Anders als mein Großvater Woermann freite sein Vetter, mein Großvater Weber, in der nächsten Nachbarschaft von Bielefeld, auf dem » Kupferhammer«, der bei dem Dorfe Brackwede am Eingang in die weite, von Heide- und Kiefernduft erfüllte »Senne« liegt. Wenn ich an Bielefeld denke, so tritt mir zunächst der »Kupferhammer« vor Augen, das mir von klein auf vertraute, mit großzügigem Tun und stillen ländlichen Reizen ausgestattete Fabrikgut, das ich als zweijähriger Knabe mit meiner Mutter zum ersten Male, später, da seine Besitzer nicht nur nahe Verwandte meiner Mutter, sondern auch die nächsten, ja die einzigen nahen Verwandten meines Vaters waren, unzählige Male besucht habe.

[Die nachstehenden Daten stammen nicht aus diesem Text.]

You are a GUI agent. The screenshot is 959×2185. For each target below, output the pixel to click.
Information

Das Gelände des Kupferhammers, der längst einer großen Kesselschmiede, Maschinen- und Lederfabrik Platz gemacht hat, war in einer Zeit, die noch keine Dampfmaschinen kannte, des Gefälles des kleinen Lutterbaches wegen, das durch ein Wasserrad in treibende Kraft umgesetzt wurde, zu einem Hammerwerk im Sinne des 18. Jahrhunderts ausersehen worden. Sach- und fachkundige Geschäftsleute ließen hier weit hergeholte Kupferblöcke in Glühhitze hart und flach hämmern. Bald trat eine Gerberei hinzu, und Großhandelsgeschäfte jeder Art schlossen sich an. Größere Strecken des sandigen Sennebodens wurden, preiswert erworben, in Felder und Wiesen verwandelt. Die Kieferngehölze, die stehenblieben, und die Teiche, die hier heimisch waren, vollendeten den parkartigen Eindruck des Geländes, in dessen Mitte sich das stattliche, mit Schieferplatten belegte alte Herrenhaus erhob.

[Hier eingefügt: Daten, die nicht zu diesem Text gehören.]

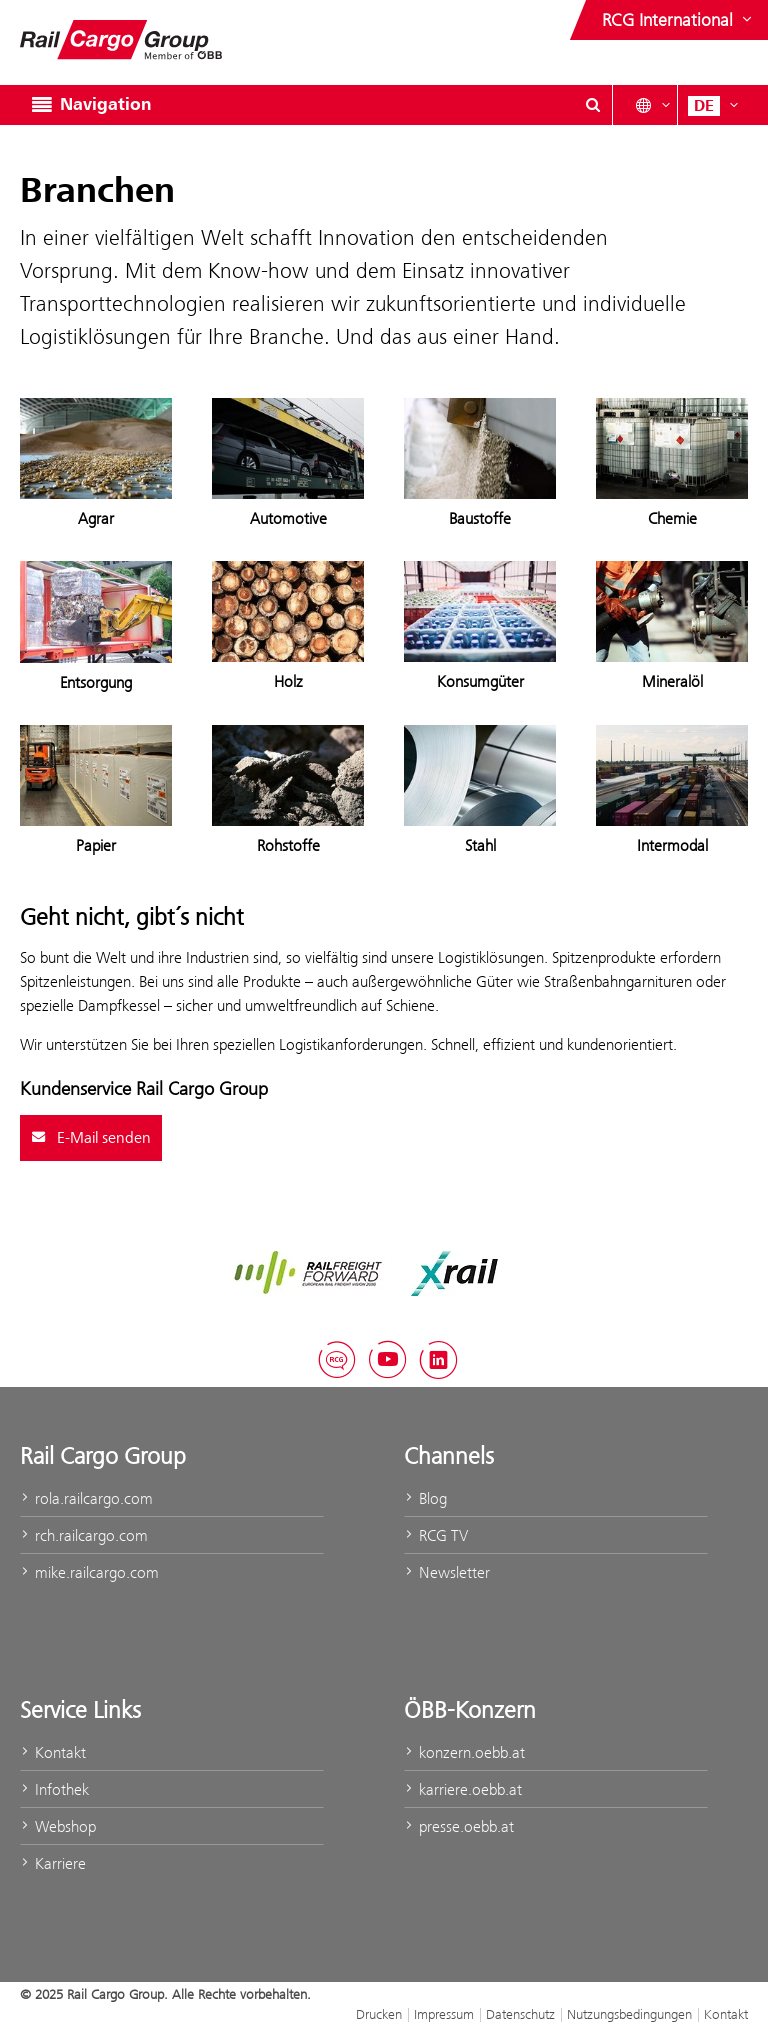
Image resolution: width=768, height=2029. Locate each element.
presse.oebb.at (459, 1826)
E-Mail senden (91, 1138)
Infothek (54, 1789)
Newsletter (447, 1572)
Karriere (53, 1863)
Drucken (379, 2014)
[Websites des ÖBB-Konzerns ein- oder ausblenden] (679, 20)
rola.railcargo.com (86, 1498)
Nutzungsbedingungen (629, 2014)
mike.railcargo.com (89, 1572)
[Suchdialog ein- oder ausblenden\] (593, 105)
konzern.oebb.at (464, 1752)
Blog (425, 1498)
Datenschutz (520, 2014)
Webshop (58, 1826)
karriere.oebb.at (463, 1789)
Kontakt (53, 1752)
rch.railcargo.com (84, 1535)
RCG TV (436, 1535)
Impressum (444, 2014)
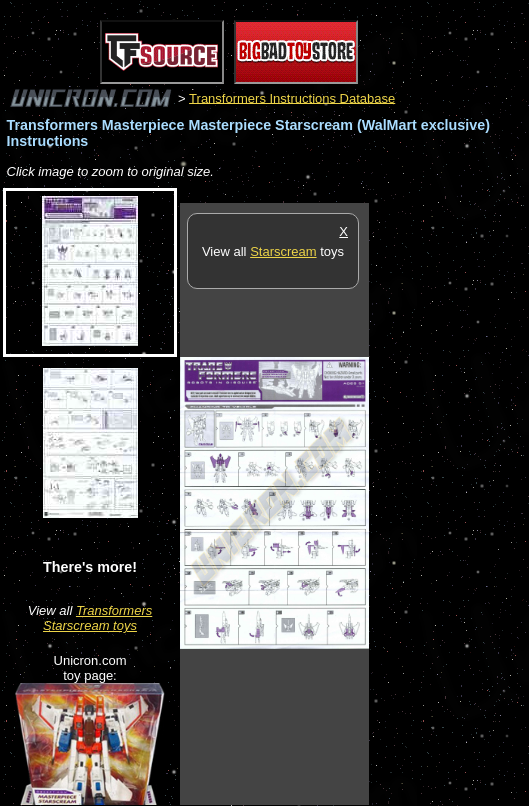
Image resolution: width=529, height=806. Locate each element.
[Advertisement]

Der Tag und Nacht ununterbrochen dröhnende, dumpf aufschlagende Hammer ließ in meiner Jugend das ganze Anwesen unter der Wucht seiner Schläge erzittern, die dennoch durch den Rhythmus ihrer regelmäßigen Wiederholung seinen Bewohnern und ihren Gästen in Sommer- und Winternächten zu traulichem Schlummerlied wurden.

Auf Streifzügen durch die weite einsame Heide der Umgebung des Kupferhammers, in der man hier und da auf eines jener altniedersächsischen Bauernhäuser stieß, die als Muster ihrer Art galten, lernte ich Zwiesprache mit der Natur halten. Wie reizvoll der Zusammenklang des dunklen Grüns der Kiefernhäupter, des zarten Rots der blühenden Heide, des hellen Grüns der weiten Wiesenflächen und des matten, weißlichen oder bräunlichen Gelbs der hervorblickenden Sandflecken! Dazwischen blitzende dunkle Teiche. Vor allem aber wie großzügig die nahe, langgestreckte Kette des scharf umrissenen Teutoburger Waldes mit der Hünenburg zur Linken, den waldigen Höhen zur Rechten des Bielefelder Einschnittes, der den Eindruck von zwei getrennten Bergketten hervorruft! Unwillkürlich trat mir hier später, als ich die Weiten der Erde durchwandert hatte, der Blick aus der römischen Campagna auf Sabiner- und Albanergebirge in die Erinnerung.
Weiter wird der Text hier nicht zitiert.